◆ Exercise aim ◆
Copy out the lines below word for word, leaving out the pictures.

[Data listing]
☆ ☆ ☆ ☆ ☆

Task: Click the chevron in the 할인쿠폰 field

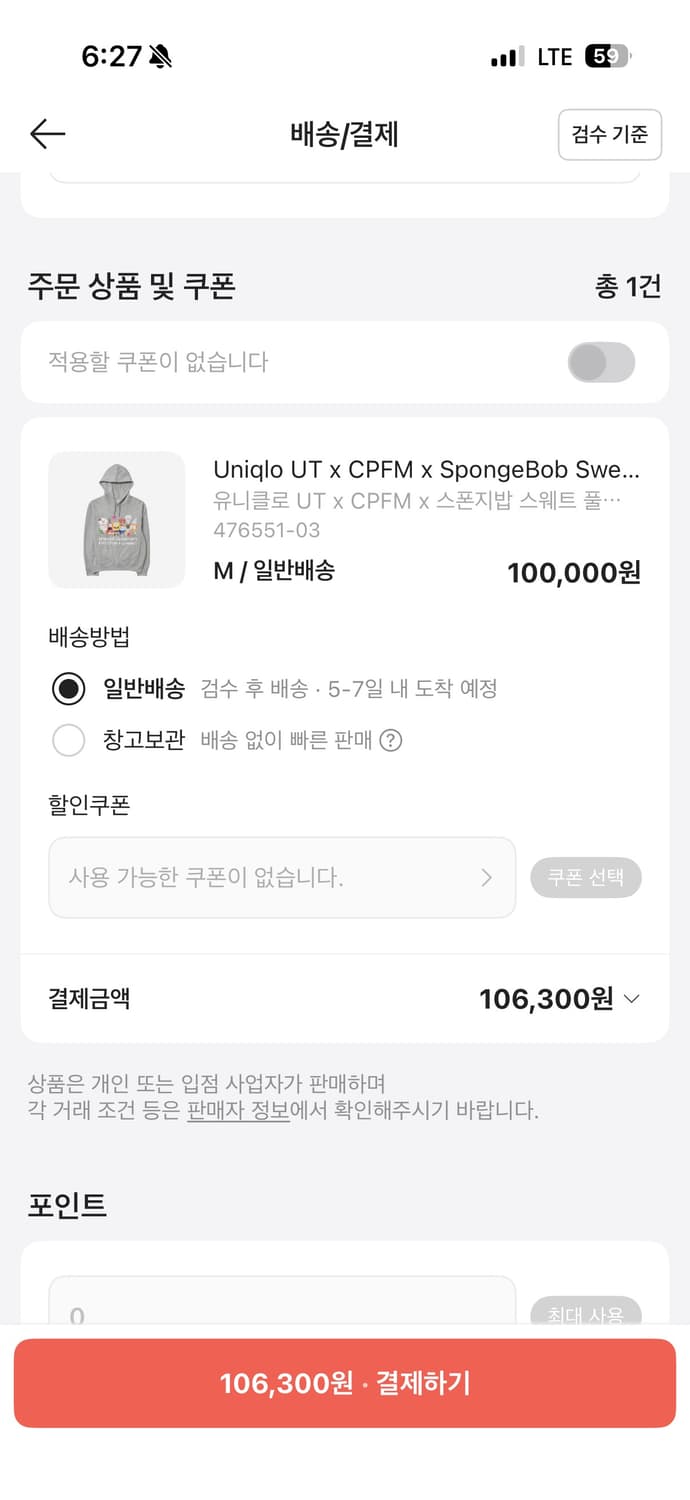Action: pyautogui.click(x=488, y=877)
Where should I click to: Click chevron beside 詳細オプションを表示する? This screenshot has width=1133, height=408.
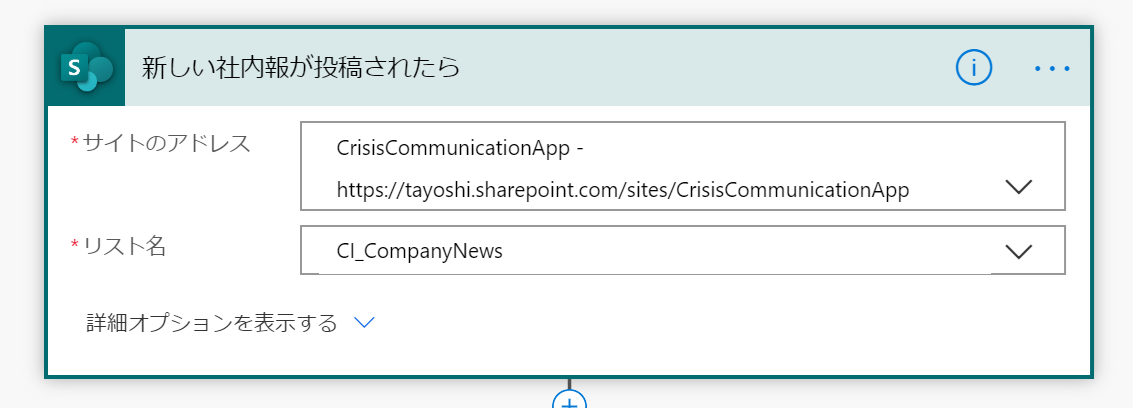coord(364,323)
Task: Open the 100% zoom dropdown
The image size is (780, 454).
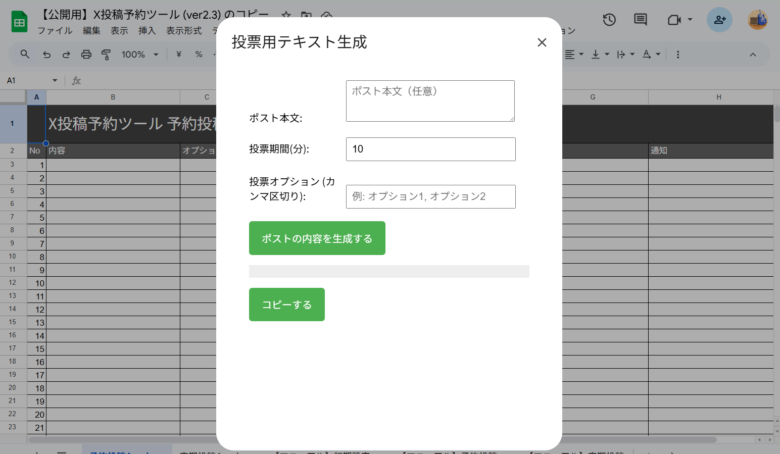Action: coord(138,54)
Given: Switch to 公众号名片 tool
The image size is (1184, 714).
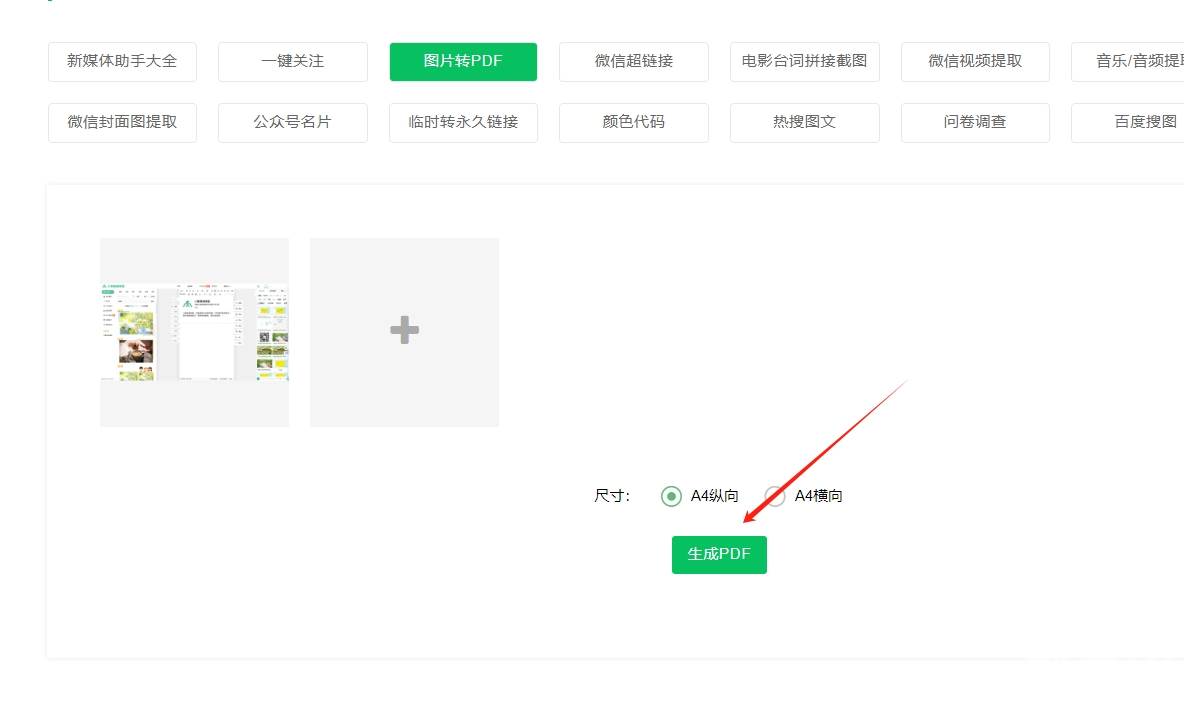Looking at the screenshot, I should (x=293, y=122).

☆ ☆ ☆ ☆ ☆

◆ The solution ◆
Task: Click the chevron in the 할인쿠폰 field

Action: pyautogui.click(x=488, y=877)
Where should I click to: Click chevron beside 詳細オプションを表示する? This screenshot has width=1133, height=408.
coord(364,323)
Task: Open the 100% zoom dropdown
The image size is (780, 454).
Action: coord(138,54)
Given: Switch to 公众号名片 tool
The image size is (1184, 714).
Looking at the screenshot, I should (x=293, y=122).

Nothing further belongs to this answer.